Thursday, November 17, 2011

How To Make Your Own Bee-Friendly Zone

Here's an idea that I have been kicking around for a while - actually, years - waiting for the right time to launch it into the world...

Like most of the best ideas, it is simple and easy to implement.

The idea is to create Bee-Friendly Zones in as many places as possible, from window boxes to gardens, from public parks to whole towns and cities.

What is a Bee-Friendly Zone?

A BFZ is simply a safe place for bees and - by implication - to other insects and other wildlife. A BFZ is characterized by having bee-friendly flowers - especially wild flowers - and no toxic chemicals.

That means you can make a BFZ really easily by (a) planting some wild flower seeds, and (b) avoiding the use of any insecticides or herbicides within the BFZ.
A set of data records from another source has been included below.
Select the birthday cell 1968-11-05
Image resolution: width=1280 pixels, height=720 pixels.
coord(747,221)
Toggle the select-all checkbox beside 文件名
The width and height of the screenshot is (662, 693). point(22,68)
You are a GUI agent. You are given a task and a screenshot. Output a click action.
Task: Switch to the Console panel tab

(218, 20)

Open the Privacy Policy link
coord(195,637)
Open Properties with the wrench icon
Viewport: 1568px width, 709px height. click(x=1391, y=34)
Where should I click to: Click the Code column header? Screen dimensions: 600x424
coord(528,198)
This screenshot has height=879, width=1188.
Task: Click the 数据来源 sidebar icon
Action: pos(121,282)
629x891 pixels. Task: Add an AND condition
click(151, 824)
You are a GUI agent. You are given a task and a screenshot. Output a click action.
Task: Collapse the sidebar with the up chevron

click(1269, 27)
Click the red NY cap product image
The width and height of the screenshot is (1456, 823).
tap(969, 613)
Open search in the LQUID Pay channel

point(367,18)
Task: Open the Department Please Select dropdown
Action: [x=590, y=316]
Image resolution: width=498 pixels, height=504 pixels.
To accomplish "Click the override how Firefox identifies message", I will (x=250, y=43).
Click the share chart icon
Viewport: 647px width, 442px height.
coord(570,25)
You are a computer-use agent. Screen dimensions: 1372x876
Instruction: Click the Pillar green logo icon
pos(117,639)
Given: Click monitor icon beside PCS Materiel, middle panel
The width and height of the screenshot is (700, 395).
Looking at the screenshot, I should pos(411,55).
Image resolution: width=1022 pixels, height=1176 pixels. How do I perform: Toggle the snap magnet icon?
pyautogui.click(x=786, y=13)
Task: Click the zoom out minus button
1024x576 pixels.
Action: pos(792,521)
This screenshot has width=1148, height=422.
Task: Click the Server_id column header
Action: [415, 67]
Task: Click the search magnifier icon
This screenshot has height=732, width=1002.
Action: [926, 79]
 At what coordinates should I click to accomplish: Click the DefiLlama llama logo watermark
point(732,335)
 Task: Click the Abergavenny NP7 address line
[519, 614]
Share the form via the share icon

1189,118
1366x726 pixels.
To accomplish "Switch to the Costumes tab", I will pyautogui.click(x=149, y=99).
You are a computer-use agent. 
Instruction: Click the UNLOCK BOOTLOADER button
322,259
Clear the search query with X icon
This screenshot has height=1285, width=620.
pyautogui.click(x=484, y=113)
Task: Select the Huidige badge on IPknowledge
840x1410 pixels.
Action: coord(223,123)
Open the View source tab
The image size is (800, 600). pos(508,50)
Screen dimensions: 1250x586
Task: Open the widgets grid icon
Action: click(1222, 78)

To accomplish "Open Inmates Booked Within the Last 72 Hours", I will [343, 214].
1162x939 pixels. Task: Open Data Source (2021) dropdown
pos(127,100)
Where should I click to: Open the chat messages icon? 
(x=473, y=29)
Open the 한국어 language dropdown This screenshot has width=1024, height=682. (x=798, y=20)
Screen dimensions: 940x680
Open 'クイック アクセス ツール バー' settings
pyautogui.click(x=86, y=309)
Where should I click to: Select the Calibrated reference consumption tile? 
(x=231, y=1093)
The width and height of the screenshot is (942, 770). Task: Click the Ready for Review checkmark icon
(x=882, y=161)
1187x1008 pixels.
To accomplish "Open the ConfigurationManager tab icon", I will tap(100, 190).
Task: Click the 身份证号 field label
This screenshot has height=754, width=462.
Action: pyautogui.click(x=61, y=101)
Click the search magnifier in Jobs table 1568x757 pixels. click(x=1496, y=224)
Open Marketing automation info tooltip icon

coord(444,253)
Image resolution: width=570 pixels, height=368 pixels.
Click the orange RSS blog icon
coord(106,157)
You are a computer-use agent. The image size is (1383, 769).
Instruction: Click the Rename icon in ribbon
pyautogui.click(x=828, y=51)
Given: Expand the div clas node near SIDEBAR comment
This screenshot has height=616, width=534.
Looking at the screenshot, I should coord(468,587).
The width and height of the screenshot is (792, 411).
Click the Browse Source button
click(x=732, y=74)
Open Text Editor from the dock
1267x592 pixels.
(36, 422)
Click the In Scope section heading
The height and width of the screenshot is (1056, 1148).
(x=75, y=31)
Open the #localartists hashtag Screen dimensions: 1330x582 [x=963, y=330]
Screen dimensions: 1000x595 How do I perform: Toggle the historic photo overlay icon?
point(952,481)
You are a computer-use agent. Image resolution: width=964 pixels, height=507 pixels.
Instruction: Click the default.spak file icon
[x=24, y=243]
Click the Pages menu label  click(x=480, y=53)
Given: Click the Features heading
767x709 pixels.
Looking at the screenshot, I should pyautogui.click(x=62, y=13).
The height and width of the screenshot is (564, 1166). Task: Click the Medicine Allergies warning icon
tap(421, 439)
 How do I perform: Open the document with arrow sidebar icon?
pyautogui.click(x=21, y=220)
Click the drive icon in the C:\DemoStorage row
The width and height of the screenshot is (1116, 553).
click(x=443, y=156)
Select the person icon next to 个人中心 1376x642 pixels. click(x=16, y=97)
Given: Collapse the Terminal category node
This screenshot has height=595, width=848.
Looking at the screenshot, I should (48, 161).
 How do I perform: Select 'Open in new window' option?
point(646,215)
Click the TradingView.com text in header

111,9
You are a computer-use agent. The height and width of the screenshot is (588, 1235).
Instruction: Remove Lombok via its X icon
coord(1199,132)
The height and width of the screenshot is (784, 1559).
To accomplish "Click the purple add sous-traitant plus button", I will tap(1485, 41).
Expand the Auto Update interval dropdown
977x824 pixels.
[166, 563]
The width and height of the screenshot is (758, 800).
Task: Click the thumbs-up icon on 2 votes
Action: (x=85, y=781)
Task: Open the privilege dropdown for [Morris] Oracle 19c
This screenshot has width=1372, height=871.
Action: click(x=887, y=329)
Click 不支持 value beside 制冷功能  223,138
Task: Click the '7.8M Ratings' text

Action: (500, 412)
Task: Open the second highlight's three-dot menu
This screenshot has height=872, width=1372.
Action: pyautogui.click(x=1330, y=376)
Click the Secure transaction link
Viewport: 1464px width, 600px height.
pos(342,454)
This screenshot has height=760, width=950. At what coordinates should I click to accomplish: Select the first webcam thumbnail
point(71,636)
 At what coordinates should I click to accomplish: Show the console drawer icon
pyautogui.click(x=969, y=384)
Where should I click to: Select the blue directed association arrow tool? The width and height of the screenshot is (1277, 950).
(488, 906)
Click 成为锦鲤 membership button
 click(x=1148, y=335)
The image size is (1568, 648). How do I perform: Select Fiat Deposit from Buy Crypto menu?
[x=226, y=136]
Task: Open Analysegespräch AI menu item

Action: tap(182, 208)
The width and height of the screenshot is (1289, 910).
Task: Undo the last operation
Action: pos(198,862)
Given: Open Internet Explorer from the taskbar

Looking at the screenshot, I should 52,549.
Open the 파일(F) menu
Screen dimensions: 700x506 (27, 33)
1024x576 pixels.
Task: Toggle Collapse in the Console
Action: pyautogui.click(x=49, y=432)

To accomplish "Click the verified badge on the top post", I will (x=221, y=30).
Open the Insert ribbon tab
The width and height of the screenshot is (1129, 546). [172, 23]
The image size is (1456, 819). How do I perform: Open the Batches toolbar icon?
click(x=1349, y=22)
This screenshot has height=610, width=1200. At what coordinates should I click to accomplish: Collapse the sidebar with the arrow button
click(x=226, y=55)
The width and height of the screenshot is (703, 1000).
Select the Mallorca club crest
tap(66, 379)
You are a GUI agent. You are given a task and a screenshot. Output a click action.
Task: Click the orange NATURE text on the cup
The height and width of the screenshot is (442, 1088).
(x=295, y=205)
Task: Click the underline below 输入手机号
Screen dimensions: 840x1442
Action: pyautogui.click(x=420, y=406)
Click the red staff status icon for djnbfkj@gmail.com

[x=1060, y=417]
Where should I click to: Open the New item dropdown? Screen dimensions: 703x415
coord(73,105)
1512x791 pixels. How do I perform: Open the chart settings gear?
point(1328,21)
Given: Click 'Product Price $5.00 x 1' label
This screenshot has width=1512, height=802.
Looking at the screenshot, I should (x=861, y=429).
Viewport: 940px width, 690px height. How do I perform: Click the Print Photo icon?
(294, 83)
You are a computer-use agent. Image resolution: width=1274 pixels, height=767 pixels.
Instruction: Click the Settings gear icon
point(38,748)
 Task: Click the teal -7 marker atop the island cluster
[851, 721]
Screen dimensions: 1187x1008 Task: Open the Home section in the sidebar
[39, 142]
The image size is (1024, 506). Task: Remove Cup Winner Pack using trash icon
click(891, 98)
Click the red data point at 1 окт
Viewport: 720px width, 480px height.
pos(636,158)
Literally anyone with access to even a small patch of land can make a BFZ - and if you only have room for a windowbox or a planter, that can also be a BFZ.

OK, it sounds simple, so what's the big deal?

Imagine if you make your garden a BFZ and put up a small sign that says, 'This is a Bee-Friendly Zone'. Your neighbours get curious and ask you about it and some of them also make BFZs. They tell their friends on Facebook and Twitter... You get the picture: soon we could have BFZs springing up all over the place - schools, public parks, whole neighbourhoods...

And all these BFZs are free from toxic pesticides. Which means that fewer and fewer people buy them and all the big stores and garden centres don't even sell them anymore, because people kept asking them, 'Why do you sell this stuff that kills bees?'.

How quickly could we make this happen?